START RECORDS
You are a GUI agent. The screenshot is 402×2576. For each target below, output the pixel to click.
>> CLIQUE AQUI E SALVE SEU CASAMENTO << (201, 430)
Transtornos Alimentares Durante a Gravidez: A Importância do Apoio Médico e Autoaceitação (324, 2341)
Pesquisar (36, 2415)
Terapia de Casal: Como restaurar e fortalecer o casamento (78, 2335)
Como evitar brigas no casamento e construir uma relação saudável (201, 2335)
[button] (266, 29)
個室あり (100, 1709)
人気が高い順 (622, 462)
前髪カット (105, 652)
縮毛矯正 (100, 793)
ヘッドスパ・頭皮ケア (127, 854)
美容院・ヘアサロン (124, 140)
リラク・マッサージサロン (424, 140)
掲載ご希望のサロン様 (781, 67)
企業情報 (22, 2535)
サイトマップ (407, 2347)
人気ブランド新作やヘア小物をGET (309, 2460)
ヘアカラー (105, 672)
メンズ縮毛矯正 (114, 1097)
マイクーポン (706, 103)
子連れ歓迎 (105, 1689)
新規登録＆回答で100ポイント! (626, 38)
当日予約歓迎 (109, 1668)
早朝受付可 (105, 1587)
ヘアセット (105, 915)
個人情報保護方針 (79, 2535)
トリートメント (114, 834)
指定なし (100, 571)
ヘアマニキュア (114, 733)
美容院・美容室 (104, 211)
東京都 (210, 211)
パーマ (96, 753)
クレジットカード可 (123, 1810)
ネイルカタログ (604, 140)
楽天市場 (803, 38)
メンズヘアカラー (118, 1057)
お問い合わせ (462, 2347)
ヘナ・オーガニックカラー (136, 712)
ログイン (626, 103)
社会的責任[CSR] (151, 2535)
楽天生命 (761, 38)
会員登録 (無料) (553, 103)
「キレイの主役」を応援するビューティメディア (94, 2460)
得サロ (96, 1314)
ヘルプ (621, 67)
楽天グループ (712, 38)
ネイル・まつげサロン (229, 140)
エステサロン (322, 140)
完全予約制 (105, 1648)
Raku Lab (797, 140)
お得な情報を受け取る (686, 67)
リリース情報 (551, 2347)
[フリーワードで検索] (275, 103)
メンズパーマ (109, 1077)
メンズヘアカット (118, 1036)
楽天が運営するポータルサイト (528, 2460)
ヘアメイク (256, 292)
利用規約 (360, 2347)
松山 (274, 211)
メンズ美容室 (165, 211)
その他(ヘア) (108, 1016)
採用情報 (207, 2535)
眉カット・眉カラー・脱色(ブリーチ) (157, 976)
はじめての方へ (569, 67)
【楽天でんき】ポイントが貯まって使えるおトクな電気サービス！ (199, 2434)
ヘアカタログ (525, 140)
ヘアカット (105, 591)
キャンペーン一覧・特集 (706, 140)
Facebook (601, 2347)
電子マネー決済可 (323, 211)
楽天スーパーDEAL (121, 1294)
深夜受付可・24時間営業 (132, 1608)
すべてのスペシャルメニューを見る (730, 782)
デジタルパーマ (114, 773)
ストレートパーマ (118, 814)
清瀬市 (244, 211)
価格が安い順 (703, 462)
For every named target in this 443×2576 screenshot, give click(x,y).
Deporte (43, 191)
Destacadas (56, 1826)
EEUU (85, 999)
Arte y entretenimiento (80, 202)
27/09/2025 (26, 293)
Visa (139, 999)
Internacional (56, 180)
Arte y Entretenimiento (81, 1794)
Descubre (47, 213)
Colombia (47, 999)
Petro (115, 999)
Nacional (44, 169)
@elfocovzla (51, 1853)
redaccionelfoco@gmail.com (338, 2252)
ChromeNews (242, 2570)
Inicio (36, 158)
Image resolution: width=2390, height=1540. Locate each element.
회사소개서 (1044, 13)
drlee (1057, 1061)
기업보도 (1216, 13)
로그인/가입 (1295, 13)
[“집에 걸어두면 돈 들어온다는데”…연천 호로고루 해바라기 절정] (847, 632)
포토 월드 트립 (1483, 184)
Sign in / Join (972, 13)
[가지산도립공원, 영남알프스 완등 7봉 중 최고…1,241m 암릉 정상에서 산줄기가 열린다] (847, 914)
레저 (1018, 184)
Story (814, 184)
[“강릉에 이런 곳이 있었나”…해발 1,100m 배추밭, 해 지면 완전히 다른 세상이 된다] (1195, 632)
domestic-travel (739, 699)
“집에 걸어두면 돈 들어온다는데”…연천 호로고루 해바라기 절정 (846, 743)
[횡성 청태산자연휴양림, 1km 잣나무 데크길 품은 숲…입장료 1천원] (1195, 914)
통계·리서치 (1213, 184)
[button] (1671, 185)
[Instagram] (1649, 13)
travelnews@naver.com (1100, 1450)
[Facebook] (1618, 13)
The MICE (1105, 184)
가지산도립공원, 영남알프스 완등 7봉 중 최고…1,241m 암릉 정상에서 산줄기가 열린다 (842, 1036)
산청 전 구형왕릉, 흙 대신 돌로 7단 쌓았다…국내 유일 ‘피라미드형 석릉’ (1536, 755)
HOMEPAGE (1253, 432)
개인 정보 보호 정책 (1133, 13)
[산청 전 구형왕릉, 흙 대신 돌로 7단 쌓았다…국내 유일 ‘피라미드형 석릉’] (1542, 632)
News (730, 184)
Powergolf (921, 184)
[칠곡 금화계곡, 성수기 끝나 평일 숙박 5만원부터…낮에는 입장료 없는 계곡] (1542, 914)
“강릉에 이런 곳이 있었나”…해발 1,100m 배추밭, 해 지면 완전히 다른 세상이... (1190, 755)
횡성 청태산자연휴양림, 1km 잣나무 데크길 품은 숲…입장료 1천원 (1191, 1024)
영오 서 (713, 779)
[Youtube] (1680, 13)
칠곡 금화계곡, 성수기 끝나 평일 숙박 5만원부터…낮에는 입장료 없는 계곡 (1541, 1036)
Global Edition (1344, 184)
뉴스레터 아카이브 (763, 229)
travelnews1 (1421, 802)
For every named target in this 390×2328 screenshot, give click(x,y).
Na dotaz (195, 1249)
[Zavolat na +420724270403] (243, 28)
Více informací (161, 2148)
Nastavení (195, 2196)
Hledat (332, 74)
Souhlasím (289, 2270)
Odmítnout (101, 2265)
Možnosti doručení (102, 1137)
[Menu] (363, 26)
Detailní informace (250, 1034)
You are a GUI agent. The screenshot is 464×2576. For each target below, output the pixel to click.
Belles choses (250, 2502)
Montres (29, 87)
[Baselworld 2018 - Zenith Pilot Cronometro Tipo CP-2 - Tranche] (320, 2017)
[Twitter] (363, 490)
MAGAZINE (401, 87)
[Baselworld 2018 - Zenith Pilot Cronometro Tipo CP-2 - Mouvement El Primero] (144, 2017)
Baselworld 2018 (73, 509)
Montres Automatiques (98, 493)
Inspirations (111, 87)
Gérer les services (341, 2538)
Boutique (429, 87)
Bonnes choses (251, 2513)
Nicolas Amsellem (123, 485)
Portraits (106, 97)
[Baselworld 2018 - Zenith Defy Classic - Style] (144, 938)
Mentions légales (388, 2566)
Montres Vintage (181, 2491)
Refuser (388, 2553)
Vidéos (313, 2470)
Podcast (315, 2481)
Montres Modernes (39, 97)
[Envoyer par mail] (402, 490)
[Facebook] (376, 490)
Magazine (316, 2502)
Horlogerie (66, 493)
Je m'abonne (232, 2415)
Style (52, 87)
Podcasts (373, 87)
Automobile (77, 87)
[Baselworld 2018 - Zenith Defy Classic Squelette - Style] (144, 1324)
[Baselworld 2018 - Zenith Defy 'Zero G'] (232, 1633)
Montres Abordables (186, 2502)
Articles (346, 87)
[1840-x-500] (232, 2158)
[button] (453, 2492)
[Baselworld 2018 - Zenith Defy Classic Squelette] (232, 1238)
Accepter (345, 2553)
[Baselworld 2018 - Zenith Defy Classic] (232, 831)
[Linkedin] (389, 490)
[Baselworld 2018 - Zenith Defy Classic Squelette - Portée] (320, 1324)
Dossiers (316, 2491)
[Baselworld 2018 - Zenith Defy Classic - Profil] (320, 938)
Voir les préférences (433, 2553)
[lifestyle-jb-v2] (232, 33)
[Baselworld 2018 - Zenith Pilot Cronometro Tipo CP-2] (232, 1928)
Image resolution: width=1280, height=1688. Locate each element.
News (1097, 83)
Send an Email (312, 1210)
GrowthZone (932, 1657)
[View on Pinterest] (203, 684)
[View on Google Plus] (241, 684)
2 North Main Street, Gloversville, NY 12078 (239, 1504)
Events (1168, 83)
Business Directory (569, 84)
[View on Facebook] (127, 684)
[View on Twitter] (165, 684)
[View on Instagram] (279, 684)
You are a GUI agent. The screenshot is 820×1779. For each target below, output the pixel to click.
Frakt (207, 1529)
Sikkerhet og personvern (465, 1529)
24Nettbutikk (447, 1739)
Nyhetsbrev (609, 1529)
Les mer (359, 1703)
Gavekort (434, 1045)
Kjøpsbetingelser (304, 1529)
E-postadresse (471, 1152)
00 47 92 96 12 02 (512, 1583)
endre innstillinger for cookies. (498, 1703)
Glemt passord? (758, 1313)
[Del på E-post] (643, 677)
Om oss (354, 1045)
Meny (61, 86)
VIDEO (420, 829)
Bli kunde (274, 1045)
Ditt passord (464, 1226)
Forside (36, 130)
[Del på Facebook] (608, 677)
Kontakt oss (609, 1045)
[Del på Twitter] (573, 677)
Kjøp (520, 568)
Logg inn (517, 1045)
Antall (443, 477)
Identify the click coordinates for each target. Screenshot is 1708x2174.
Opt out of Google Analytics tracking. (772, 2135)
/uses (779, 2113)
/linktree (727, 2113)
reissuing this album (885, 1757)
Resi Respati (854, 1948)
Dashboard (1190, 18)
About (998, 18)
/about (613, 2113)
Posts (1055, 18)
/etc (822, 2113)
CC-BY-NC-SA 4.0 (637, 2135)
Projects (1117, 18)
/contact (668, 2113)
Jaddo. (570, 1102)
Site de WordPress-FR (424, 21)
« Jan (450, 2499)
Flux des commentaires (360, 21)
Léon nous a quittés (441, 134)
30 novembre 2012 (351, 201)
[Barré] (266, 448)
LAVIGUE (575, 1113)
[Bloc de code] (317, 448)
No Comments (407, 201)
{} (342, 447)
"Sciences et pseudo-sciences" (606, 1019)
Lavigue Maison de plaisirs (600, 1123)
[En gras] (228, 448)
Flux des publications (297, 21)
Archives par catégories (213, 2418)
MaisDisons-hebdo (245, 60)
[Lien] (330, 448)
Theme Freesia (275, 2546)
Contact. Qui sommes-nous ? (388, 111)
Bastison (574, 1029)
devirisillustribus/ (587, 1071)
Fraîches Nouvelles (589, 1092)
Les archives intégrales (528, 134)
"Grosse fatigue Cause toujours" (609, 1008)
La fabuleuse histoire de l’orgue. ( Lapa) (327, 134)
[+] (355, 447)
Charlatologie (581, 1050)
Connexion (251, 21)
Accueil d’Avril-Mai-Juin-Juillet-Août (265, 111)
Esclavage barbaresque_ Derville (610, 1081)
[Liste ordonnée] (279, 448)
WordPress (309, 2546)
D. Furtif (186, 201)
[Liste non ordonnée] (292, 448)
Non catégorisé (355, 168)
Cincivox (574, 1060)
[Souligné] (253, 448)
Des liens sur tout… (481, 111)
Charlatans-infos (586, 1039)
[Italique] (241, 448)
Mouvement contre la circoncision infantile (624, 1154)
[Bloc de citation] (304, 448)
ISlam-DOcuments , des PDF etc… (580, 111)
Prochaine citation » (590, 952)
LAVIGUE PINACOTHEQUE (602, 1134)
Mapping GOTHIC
END RECORDS
- [DESCRIPTION OF THE TASK]:
Give only the lines from the one holding "Nastavení (195, 2196)" through the one holding "Portraits (106, 97)", each restated exactly as it appears above.

- [OUTPUT]:
Nastavení (195, 2196)
Hledat (332, 74)
Souhlasím (289, 2270)
Odmítnout (101, 2265)
Možnosti doručení (102, 1137)
[Menu] (363, 26)
Detailní informace (250, 1034)
You are a GUI agent. The screenshot is 464×2576. For each target below, output the pixel to click.
Belles choses (250, 2502)
Montres (29, 87)
[Baselworld 2018 - Zenith Pilot Cronometro Tipo CP-2 - Tranche] (320, 2017)
[Twitter] (363, 490)
MAGAZINE (401, 87)
[Baselworld 2018 - Zenith Pilot Cronometro Tipo CP-2 - Mouvement El Primero] (144, 2017)
Baselworld 2018 (73, 509)
Montres Automatiques (98, 493)
Inspirations (111, 87)
Gérer les services (341, 2538)
Boutique (429, 87)
Bonnes choses (251, 2513)
Nicolas Amsellem (123, 485)
Portraits (106, 97)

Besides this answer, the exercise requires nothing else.